What is asked →
Scale the stretch of lines below from the first line through the line containing "Action: [104, 134]". Reproduce each of these lines, requests included, and multiply every click coordinate in the answers by 0.8, rounding to whole numbers with halves going up.
>>>
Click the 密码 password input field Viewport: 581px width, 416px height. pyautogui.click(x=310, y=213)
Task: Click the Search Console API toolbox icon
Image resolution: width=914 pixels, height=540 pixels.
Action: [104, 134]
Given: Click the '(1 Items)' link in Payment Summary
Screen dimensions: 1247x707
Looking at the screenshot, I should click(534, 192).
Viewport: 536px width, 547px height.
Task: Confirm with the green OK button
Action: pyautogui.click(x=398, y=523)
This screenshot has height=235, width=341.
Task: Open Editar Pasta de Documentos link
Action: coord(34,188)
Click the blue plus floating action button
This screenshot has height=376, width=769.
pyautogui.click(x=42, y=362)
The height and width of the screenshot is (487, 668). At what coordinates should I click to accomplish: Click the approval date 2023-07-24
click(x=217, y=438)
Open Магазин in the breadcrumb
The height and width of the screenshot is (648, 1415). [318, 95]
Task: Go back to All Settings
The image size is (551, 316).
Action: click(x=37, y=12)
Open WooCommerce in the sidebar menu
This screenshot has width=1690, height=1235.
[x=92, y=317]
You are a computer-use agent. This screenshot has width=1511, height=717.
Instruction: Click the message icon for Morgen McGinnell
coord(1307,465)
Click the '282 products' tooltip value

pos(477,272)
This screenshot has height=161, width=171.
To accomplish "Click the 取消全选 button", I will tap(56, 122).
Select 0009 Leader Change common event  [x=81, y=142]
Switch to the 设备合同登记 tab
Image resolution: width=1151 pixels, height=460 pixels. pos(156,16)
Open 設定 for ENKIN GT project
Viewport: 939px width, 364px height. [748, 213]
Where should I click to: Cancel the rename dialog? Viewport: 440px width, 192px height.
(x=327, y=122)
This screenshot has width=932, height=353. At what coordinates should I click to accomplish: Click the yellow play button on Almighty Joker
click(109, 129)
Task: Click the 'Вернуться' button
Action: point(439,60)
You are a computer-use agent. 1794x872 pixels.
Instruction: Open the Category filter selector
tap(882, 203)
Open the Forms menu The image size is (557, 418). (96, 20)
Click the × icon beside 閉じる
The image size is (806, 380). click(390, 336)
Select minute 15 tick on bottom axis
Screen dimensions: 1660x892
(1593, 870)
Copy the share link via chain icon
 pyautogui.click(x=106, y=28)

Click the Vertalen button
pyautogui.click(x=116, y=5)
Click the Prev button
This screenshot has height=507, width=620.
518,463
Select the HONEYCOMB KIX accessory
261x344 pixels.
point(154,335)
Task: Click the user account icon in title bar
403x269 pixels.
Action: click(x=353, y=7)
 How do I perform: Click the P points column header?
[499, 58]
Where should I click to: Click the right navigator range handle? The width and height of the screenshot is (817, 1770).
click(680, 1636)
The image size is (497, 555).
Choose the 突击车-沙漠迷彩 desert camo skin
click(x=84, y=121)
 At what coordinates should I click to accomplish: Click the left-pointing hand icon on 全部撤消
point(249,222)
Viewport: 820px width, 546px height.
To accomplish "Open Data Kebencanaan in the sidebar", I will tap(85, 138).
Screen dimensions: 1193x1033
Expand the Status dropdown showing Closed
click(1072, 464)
<<<
Response below →
Click the 密码 password input field Viewport: 581px width, 416px height. pyautogui.click(x=248, y=170)
Task: Click the Search Console API toolbox icon
Image resolution: width=914 pixels, height=540 pixels.
Action: [83, 107]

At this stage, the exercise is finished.